● **Activity**
Copy the entries that follow, exactly and completely.

● **Records to use**
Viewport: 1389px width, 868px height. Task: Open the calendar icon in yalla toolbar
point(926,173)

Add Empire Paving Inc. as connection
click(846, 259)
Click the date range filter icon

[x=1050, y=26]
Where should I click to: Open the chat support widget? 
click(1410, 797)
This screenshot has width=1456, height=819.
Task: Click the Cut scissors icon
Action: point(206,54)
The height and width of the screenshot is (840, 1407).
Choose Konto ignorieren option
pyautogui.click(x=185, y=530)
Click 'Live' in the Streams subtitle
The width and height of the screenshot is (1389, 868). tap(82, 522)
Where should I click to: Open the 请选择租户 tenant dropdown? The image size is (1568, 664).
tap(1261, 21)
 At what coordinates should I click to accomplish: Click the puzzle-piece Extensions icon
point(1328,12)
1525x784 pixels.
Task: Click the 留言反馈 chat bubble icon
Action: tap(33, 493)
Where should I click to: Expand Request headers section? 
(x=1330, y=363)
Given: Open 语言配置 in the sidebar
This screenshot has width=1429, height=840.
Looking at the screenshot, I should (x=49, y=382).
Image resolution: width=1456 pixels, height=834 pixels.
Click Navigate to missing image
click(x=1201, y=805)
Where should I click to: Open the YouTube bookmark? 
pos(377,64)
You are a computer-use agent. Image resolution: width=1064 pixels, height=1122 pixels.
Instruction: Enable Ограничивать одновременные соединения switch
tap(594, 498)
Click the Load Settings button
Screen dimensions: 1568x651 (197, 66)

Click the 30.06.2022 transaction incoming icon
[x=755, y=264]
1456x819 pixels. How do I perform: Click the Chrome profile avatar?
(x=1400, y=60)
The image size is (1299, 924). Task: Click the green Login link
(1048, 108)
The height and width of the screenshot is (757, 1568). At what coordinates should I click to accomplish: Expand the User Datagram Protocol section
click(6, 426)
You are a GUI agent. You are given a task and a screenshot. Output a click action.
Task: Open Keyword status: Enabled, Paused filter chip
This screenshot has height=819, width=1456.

● **Response**
Viewport: 1389px width, 868px height. Task: Open the calendar icon in yalla toolbar
point(926,173)

Add Empire Paving Inc. as connection
click(846, 259)
Click the date range filter icon

[x=1050, y=26]
Where should I click to: Open the chat support widget? 
click(1410, 797)
This screenshot has width=1456, height=819.
Task: Click the Cut scissors icon
Action: point(206,54)
The height and width of the screenshot is (840, 1407).
Choose Konto ignorieren option
pyautogui.click(x=185, y=530)
Click 'Live' in the Streams subtitle
The width and height of the screenshot is (1389, 868). tap(82, 522)
Where should I click to: Open the 请选择租户 tenant dropdown? The image size is (1568, 664).
tap(1261, 21)
 At what coordinates should I click to accomplish: Click the puzzle-piece Extensions icon
point(1328,12)
1525x784 pixels.
Task: Click the 留言反馈 chat bubble icon
Action: tap(33, 493)
Where should I click to: Expand Request headers section? 
(x=1330, y=363)
Given: Open 语言配置 in the sidebar
This screenshot has width=1429, height=840.
Looking at the screenshot, I should (x=49, y=382).
Image resolution: width=1456 pixels, height=834 pixels.
Click Navigate to missing image
click(x=1201, y=805)
Where should I click to: Open the YouTube bookmark? 
pos(377,64)
You are a computer-use agent. Image resolution: width=1064 pixels, height=1122 pixels.
Instruction: Enable Ограничивать одновременные соединения switch
tap(594, 498)
Click the Load Settings button
Screen dimensions: 1568x651 (197, 66)

Click the 30.06.2022 transaction incoming icon
[x=755, y=264]
1456x819 pixels. How do I perform: Click the Chrome profile avatar?
(x=1400, y=60)
The image size is (1299, 924). Task: Click the green Login link
(1048, 108)
The height and width of the screenshot is (757, 1568). At what coordinates should I click to accomplish: Expand the User Datagram Protocol section
click(6, 426)
You are a GUI agent. You are given a task and a screenshot. Output a click action.
Task: Open Keyword status: Enabled, Paused filter chip
This screenshot has height=819, width=1456.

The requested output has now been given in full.